José Maria Marín, 83 anos, ex-presidente e atual vice-presidente da CBF. Também foi governador de São Paulo e defensor do regime militar.  

José Lázaro Margulies, 75 anos, chefe da empresa de transmissão de eventos esportivos Valente Corp. and Somerton Ltd. Ele é acusado de servir como intermediário para facilitar pagamentos ilícitos entre os executivos de marketing esportivo e autoridades do futebol.

José Hawilla, 71 anos, fundador e presidente do grupo Traffic. Jornalista, trocou as redações pelo mundo do empreendedorismo e fundou a maior empresa de marketing esportivo do Brasil. É proprietário de uma TV afiliada à Rede Globo no interior paulista. 

Teixeira e Del Nero

Presidente da CBF entre 1989 e 2012, Ricardo Teixeira não está entre os 14 indiciados pela Justiça. Contudo, a maior parte dos contratos investigados, assim como a escolha das sedes de 2018 e 2022 ocorreram durante a sua gestão. Atualmente o ex-dirigente reside em Miami, nos Estados Unidos.

Marco Polo Del Nero, à frente da CBF desde 16 de abril de 2015, quando Marín deixou o cargo, também não consta na lista de investigados.
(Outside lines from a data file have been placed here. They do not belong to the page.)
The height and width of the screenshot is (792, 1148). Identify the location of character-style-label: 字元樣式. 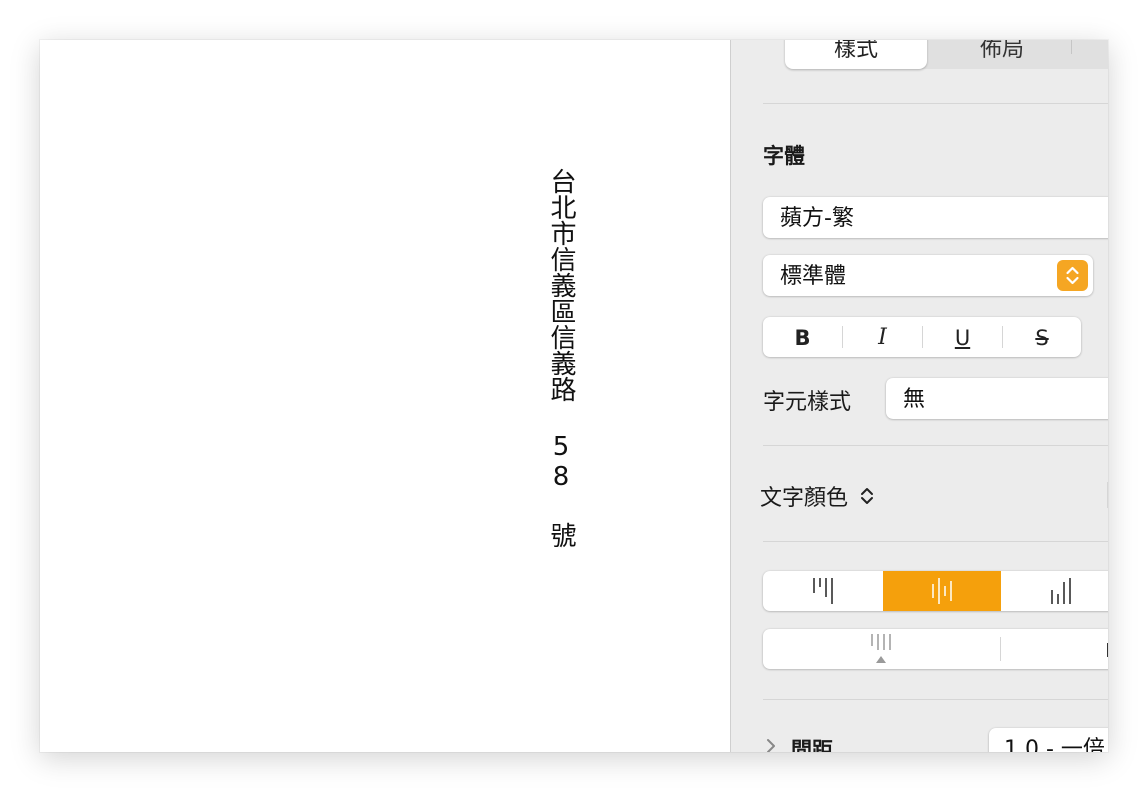
(808, 402).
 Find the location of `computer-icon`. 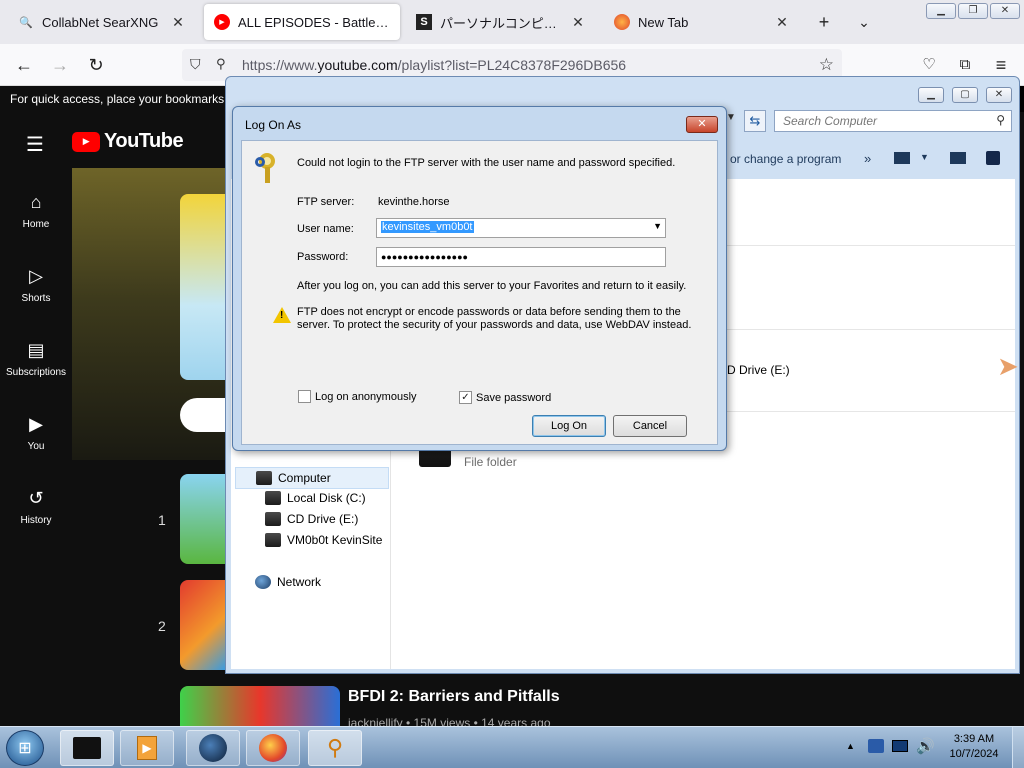

computer-icon is located at coordinates (264, 478).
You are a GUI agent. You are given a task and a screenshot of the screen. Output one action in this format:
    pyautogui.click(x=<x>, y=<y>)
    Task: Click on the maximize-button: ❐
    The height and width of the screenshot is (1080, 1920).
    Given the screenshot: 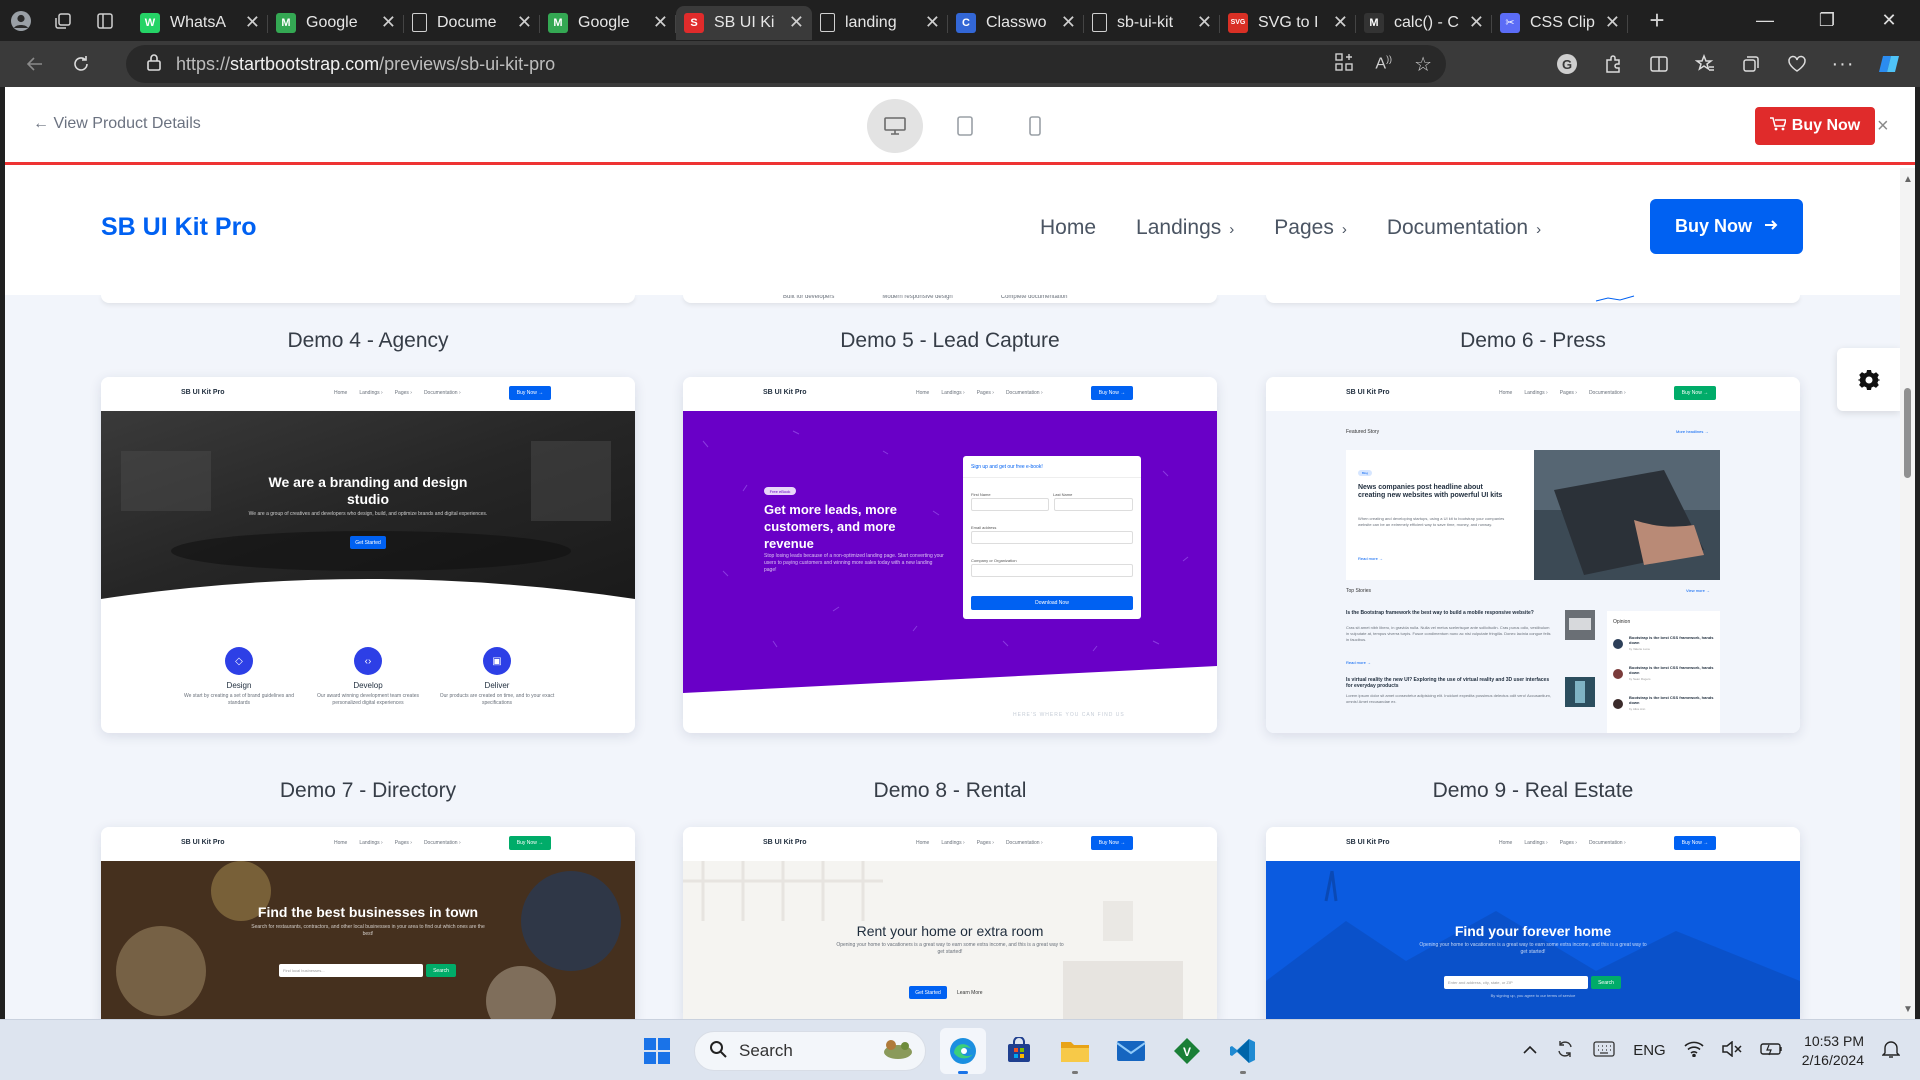 What is the action you would take?
    pyautogui.click(x=1827, y=20)
    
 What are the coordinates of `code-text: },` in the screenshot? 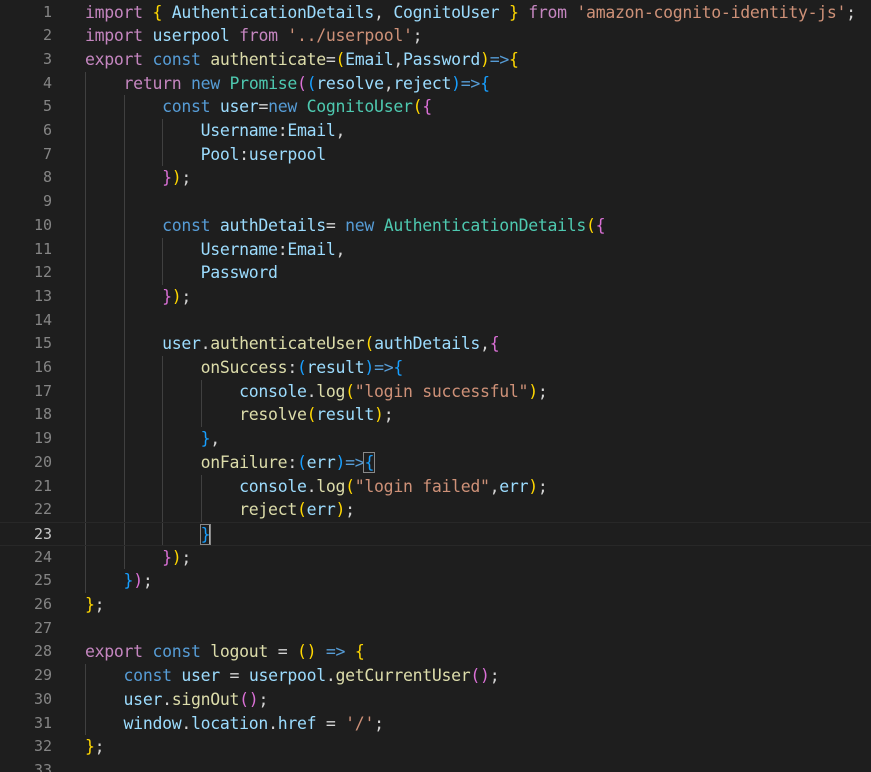 It's located at (153, 439).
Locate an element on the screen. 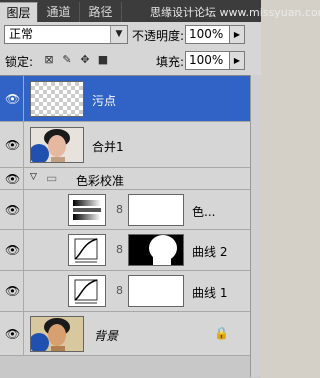  layer-group-color-correction: 👁 ▽ ▭ 色彩校准 is located at coordinates (125, 179).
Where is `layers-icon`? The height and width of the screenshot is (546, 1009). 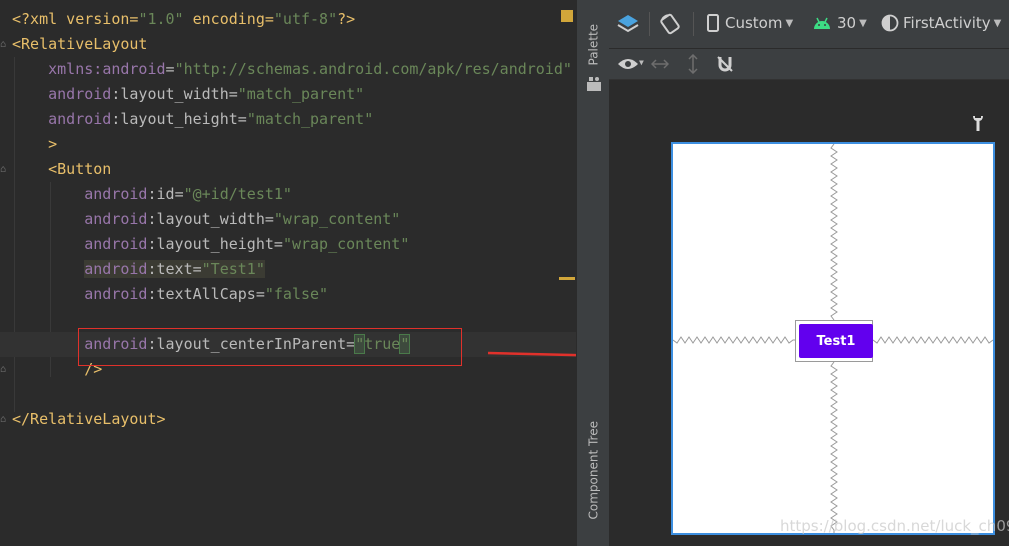 layers-icon is located at coordinates (628, 24).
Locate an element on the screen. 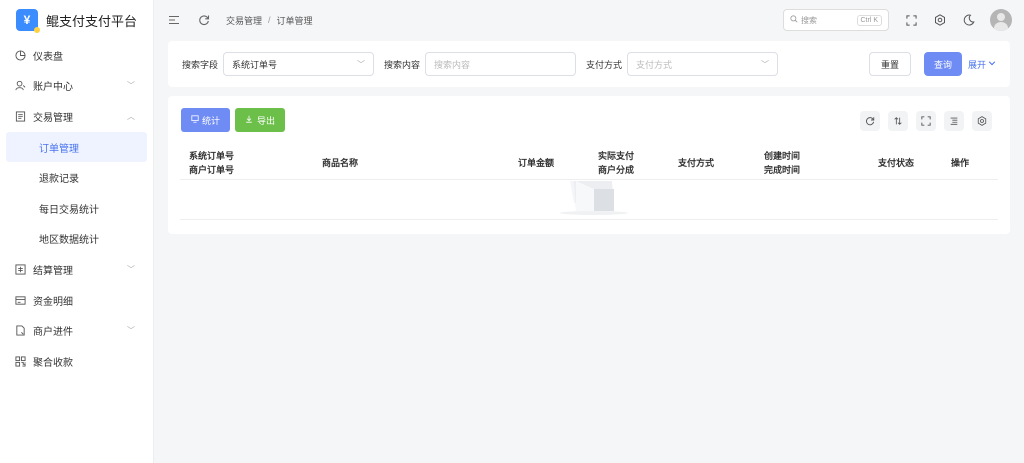 The height and width of the screenshot is (463, 1024). export-button: 导出 is located at coordinates (260, 120).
Del Nero se manifestou sobre o escândalo dizendo que os problemas vêm de “gestões anteriores”. Ele faz parte do Comitê Executivo da Fifa e presidiu a Federação Paulista de Futebol por 12 anos, de 2003 até o início de 2015.

Dirigentes

José Maria Marin: O vice-presidente da CBF era presidente da organização até o mês passado; tem fama de ter subido na carreira por ser “o homem certo no lugar certo”.

Eduardo Li: Presidente da Federação da Costa Rica de Futebol; ia integrar o comitê executivo da Fifa na sexta-feira (29).

Eugenio Figueiredo: Presidente da Conmebol (Confederação Sul-Americana de Futebol); o uruguaio também é membro do Comitê Executivo da Fifa.

Jeffrey Webb: Vice-presidente da Fifa e presidente da Confederação de Futebol da América do Norte e Caribe (Concacaf).

Julio Rocha: Presidente da Federação Nicaraguense de Futebol e membro do comitê de desenvolvimento da Fifa.

Costas Takkas: Ex-secretário-geral da Associação de Futebol das Ilhas Cayman e ligado à Concacaf.

Rafael Esquivel: Presidente da Federação Venezuelana de Futebol.

Pena

A pena para os executivos da Fifa e empresários de empresas de marketing esportivo acusados de corrupção pode chegar a 20 anos de detenção.

CBF

O Departamento de Justiça norte-americano cita a Confederação Brasileira de Futebol (CBF) no documento em que explica o motivo das prisões. As investigações incluem acusações sobre pagamento de suborno em relações ao contrato da CBF com uma grande marca esportiva americana (provavelmente a Nike) e também pagamentos em relação a contratos da Copa do Brasil.

E agora?

Segundo o porta-voz da Fifa, Walter De Gregorio, as prisões representam “um momento difícil” para a entidade. Contudo, os planos seguem como estão: o presidente Joseph Blatter, que não consta na lista de acusados, segue no cargo e as próximas Copas do Mundo vão continuar sendo na Rússia e no Qatar. De Gregorio confirmou também que a eleição presidencial da organização, na qual é esperado o quinto mandato de Blatter, vai ocorrer nesta semana.